Tax Changes Creating Unnoticed Stimulus

Adam called tax planning one of the underappreciated stories for 2026. Working through client tax projections over the past six months, he's seeing significant tax savings from the Big Beautiful Bill.

The biggest drivers: the new SALT cap limit (much higher for many people) and the senior deduction. For business owners, extended bonus depreciation matters too.

The result: a lot of cash hitting the system through tax refunds. Adam sees this as a big positive for investments, markets, and the economy in 2026.

The changes rolled out across multiple years. Last year brought the senior deduction and SALT cap increases. This year brings charitable giving changes.

For those who don't itemize but are charitably inclined: you can now deduct $1,000 (single filers) or $2,000 (married filing joint) for charitable giving in 2026. Similar to the COVID-era provision but higher amounts.

For those who do itemize: there's now a half percent of AGI floor before you can start deducting charitable gifts. Taking from one pocket, giving to another. Higher earners who itemize wait longer to deduct. But non-itemizers get a new write-off they didn't have before.

Adam frames it as a stimulus. More cash in pockets, whether spent on goods and services or reinvested in markets, provides economic tailwind.

Small Caps, AI, and Looking Ahead

Questions about small cap underperformance and AI investment risks rounded out the session. On small caps, Andy pointed to interest rates as a major factor beyond tariffs.

Smaller companies carry more debt than large caps. Apple, Microsoft, Google sit on huge cash hoards. Smaller companies fund via debt. There's a wall of debt coming due in 2027-2028-2030. Where interest rates land when that debt needs refinancing will meaningfully impact smaller company financials.

If rates fall, that's potentially bullish for small caps. If they stay elevated, it increases borrowing costs and pressures profitability. Small caps have consistently missed earnings expectations for several years now.
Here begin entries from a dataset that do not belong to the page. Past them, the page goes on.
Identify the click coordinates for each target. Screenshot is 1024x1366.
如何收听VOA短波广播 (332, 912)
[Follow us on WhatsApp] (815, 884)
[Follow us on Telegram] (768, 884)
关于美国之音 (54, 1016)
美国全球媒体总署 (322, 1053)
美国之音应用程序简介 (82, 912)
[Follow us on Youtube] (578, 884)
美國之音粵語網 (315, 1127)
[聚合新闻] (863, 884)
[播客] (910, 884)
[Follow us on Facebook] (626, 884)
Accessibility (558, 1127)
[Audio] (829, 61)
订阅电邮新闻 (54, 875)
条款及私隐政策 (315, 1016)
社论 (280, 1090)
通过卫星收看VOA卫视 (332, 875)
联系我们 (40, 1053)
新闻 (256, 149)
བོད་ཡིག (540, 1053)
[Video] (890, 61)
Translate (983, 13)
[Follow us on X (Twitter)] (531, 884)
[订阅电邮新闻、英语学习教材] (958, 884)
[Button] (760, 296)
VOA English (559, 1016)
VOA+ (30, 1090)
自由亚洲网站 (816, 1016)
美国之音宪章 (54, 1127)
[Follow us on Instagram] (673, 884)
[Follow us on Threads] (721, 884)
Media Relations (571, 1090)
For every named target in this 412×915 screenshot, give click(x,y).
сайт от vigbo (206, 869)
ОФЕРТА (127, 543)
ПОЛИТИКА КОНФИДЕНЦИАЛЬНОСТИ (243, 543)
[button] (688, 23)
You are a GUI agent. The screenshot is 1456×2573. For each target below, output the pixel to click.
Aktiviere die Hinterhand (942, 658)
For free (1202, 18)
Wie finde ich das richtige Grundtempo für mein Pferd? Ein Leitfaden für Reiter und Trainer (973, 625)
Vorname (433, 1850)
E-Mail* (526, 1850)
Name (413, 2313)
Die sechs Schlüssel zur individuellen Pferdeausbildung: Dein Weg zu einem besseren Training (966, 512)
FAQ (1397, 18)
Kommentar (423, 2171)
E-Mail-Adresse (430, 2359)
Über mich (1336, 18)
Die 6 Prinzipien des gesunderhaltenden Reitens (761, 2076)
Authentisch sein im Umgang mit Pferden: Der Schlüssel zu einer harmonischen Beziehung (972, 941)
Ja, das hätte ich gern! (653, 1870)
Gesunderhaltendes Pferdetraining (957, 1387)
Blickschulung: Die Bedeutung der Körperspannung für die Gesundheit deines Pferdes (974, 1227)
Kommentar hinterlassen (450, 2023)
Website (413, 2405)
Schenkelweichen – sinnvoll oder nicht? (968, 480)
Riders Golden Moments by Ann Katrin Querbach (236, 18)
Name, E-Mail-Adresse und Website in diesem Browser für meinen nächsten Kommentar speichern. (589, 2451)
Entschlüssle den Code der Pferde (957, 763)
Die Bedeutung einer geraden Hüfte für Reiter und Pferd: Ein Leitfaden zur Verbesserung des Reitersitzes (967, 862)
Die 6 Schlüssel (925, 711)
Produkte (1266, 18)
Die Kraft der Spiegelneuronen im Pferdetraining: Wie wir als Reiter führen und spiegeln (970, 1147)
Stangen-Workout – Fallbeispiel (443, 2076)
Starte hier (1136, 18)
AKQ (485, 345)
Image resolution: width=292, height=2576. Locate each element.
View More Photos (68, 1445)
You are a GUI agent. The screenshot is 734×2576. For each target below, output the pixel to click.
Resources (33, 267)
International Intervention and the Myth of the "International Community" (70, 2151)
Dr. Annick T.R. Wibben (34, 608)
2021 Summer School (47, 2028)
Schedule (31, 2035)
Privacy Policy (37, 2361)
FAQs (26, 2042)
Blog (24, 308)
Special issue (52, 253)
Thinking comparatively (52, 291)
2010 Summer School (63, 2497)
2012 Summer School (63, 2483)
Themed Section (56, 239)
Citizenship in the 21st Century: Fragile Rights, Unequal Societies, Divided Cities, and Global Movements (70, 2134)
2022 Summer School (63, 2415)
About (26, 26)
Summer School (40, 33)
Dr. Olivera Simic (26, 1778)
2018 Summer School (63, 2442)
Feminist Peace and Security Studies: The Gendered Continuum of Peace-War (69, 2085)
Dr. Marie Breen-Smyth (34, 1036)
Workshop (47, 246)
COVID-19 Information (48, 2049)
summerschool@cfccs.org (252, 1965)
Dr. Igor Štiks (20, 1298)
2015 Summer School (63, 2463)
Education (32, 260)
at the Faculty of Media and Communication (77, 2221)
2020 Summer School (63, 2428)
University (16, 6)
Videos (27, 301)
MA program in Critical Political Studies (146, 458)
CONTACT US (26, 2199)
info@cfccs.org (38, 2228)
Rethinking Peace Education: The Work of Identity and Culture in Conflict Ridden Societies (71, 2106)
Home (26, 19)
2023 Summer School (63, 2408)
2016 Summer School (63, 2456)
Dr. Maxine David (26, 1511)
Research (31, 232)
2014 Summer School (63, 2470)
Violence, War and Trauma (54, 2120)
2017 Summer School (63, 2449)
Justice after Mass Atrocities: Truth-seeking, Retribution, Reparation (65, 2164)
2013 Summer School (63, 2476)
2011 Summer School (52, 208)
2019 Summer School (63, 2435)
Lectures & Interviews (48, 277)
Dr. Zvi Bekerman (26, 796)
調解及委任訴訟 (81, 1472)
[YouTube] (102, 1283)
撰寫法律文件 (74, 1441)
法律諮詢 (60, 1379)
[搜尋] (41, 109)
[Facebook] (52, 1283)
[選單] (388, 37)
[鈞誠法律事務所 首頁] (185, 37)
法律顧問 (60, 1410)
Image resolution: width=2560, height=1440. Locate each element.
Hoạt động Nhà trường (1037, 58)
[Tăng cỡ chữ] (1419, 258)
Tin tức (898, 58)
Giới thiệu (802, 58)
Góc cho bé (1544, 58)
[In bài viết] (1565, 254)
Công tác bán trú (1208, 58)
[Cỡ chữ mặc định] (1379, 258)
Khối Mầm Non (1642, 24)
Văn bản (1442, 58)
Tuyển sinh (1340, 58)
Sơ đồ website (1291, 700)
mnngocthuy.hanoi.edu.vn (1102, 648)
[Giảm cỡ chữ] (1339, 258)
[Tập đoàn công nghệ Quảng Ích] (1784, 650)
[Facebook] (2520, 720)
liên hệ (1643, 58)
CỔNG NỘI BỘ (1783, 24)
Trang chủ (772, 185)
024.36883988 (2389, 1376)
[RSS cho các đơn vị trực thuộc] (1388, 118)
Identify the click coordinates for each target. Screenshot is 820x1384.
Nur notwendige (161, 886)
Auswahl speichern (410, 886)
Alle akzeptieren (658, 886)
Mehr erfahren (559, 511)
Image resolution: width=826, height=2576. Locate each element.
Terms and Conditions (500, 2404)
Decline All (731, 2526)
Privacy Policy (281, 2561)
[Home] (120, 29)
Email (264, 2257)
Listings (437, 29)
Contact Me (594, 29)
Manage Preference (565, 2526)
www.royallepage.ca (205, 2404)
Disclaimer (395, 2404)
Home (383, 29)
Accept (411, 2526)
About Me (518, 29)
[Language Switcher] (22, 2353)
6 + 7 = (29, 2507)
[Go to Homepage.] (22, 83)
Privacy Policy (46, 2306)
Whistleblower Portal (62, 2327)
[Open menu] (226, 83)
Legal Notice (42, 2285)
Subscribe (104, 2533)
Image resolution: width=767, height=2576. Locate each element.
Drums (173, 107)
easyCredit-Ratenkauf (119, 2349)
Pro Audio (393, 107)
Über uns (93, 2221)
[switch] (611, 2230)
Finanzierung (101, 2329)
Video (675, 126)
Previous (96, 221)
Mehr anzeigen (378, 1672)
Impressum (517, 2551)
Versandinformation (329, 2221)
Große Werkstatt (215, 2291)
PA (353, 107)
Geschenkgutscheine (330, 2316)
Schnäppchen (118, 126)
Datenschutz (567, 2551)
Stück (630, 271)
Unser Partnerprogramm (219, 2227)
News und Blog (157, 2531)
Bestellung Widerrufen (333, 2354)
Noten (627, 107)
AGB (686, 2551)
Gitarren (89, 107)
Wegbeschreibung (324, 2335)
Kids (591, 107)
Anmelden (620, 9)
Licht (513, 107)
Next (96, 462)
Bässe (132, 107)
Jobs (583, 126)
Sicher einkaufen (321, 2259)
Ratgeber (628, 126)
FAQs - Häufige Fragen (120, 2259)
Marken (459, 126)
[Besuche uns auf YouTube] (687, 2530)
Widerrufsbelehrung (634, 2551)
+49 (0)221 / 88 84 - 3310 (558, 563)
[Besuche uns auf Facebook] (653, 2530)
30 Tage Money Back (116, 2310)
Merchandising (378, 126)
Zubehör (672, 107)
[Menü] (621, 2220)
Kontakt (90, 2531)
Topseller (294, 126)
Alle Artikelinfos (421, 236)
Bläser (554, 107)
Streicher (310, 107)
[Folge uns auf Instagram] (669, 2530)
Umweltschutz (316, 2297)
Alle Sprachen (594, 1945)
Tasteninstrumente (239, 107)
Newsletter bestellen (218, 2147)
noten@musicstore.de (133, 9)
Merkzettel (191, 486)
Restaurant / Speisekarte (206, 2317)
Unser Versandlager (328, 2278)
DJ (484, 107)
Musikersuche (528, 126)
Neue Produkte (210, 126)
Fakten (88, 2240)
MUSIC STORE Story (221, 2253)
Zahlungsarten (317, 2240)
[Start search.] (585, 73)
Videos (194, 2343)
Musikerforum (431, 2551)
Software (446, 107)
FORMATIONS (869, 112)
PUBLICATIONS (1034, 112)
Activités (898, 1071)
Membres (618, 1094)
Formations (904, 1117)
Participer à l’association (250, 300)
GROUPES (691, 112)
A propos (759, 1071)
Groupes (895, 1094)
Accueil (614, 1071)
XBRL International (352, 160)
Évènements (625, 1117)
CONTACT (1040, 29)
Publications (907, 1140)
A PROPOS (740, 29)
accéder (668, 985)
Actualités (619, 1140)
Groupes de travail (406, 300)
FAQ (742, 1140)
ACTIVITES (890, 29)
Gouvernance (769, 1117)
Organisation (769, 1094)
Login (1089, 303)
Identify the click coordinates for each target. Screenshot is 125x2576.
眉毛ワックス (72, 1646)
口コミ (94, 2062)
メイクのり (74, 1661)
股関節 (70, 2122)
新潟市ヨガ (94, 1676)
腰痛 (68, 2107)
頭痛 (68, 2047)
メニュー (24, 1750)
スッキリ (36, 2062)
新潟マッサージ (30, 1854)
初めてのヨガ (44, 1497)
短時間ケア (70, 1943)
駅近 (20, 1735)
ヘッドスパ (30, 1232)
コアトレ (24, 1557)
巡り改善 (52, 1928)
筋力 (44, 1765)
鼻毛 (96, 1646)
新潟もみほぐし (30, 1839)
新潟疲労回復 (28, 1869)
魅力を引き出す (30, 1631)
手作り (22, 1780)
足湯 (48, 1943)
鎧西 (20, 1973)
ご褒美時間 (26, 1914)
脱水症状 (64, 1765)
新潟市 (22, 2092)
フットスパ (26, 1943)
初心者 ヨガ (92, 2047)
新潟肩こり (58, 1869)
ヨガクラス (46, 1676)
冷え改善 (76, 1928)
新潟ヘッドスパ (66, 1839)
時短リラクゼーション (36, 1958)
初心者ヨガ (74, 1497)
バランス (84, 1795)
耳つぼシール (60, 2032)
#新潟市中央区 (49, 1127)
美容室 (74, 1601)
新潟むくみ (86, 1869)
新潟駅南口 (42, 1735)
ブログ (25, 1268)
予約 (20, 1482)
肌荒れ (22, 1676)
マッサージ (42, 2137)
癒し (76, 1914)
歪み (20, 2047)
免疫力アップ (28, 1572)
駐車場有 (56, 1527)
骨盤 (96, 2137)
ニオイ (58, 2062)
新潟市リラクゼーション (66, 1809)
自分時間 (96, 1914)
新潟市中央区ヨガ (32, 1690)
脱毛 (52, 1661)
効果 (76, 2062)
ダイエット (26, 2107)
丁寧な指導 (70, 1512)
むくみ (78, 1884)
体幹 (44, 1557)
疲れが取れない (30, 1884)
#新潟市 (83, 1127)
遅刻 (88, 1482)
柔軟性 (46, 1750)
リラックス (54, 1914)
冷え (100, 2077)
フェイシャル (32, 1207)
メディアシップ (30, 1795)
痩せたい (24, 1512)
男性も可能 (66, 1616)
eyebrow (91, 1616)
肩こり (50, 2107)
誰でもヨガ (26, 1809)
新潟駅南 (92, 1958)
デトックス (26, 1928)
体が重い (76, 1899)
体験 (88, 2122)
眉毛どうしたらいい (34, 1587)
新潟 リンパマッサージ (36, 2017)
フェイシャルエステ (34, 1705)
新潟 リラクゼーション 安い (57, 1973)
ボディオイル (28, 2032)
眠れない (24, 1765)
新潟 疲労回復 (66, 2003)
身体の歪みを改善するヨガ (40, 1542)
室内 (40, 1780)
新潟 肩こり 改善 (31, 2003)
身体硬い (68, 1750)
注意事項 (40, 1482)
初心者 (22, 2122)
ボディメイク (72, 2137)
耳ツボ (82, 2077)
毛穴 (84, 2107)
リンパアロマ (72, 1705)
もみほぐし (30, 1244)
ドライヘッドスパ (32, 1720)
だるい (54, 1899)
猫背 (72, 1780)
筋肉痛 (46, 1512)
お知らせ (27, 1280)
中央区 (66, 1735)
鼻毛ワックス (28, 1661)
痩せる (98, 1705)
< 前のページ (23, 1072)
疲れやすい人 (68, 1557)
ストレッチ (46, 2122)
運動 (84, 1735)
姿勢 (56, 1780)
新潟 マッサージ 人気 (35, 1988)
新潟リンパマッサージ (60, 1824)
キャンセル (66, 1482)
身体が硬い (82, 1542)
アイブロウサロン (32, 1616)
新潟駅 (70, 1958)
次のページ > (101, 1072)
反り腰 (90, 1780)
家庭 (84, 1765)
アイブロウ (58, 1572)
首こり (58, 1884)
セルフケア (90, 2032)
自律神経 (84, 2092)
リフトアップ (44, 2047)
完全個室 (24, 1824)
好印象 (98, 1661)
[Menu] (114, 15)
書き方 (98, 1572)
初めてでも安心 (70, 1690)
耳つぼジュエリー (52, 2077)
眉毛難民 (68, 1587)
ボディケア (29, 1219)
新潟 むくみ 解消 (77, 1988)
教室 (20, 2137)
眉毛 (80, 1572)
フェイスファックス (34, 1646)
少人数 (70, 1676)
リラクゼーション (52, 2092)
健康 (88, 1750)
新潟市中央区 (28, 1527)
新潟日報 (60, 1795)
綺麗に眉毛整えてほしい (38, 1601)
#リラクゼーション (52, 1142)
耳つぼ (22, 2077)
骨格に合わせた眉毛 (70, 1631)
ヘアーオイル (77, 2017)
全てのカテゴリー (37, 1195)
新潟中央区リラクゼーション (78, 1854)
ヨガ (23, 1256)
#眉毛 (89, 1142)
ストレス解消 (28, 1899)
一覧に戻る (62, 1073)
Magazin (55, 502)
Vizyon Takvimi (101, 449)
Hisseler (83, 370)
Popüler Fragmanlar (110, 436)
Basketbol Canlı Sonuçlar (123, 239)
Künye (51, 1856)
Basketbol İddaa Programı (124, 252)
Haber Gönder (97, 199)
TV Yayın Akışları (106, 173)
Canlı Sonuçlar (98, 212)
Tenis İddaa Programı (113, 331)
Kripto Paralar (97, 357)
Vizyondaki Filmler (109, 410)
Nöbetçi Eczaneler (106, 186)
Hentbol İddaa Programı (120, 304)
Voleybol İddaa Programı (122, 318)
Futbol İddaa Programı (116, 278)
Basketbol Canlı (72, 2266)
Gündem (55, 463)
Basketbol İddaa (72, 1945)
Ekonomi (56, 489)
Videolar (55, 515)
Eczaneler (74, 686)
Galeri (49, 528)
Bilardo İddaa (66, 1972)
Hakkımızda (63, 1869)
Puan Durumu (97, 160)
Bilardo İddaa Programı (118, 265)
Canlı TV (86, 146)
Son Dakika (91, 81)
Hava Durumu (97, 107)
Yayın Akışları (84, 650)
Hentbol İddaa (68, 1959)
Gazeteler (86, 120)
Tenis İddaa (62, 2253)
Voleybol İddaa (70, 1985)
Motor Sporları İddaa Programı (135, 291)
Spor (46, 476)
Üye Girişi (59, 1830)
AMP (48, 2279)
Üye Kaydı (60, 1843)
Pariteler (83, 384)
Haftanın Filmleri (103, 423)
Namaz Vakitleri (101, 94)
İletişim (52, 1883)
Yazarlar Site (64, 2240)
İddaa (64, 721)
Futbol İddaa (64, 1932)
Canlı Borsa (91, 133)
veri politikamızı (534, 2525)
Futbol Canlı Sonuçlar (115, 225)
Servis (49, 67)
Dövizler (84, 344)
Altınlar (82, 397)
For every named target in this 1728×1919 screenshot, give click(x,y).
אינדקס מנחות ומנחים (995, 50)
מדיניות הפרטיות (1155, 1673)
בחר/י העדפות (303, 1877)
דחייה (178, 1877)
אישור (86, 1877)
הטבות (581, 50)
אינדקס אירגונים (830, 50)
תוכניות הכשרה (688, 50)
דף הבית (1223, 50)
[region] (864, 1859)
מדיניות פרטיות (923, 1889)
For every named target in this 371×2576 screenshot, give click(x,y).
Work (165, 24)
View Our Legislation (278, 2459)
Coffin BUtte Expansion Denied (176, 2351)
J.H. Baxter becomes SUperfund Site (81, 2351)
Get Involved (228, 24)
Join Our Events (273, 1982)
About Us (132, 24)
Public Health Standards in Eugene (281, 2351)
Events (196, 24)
Until that reverses, the breakout remains elusive.

On AI concerns about a potential slowdown, Andy pointed out we already saw this play out. February through March 2025 brought the DeepSeek scare from China. Could AI models work without NVIDIA chips? AI stocks tanked briefly. Then the trend came roaring back.

There's overinvestment risk if companies can't monetize the massive spending. But that's more long-term risk than short-term. Momentum remains strong. Hard to see what knocks it off course near-term.

Adam pushed back on the narrative that AI is propping up the entire market. Look at sector-level returns and earnings growth. Financials show double-digit earnings growth. This is much bigger than just an AI story.

Two things happening simultaneously: AI investment reaching unprecedented levels, and non-AI sectors performing incredibly well. The economy is getting stronger, not slowing.

Deploying Cash in Uncertain Times

The final question asked about first quarter expectations. Adam wisely avoided a three-month market prediction but offered historical context. Average quarterly return for U.S. equities: roughly 2%. Markets trend up 75% of the time.

Markets build on strength, and we're in a period of strength. But surprises happen (like the recent 2% down day), making specific predictions difficult.

Andy addressed what he saw as the real question: people holding cash, unsure when to deploy it. Maybe they got spooked in 2025, moved to money markets, and now wonder about timing.

His perspective: dollar cost averaging. Deploy smaller chunks over a pre-specified timeline. This lets you start participating in gains. If the market declines, you still have cash to deploy at lower prices.

It's a regret-minimization approach. You won't nail the perfect timing, but you won't miss the entire move either.

The broader theme across all these questions: markets reward patience and discipline. International diversification matters even when it feels unnecessary. Volatility is normal, not a warning sign. Speculative assets like Bitcoin and gold deserve skepticism despite recent returns. And cash sitting on the sidelines today might look like a missed opportunity tomorrow.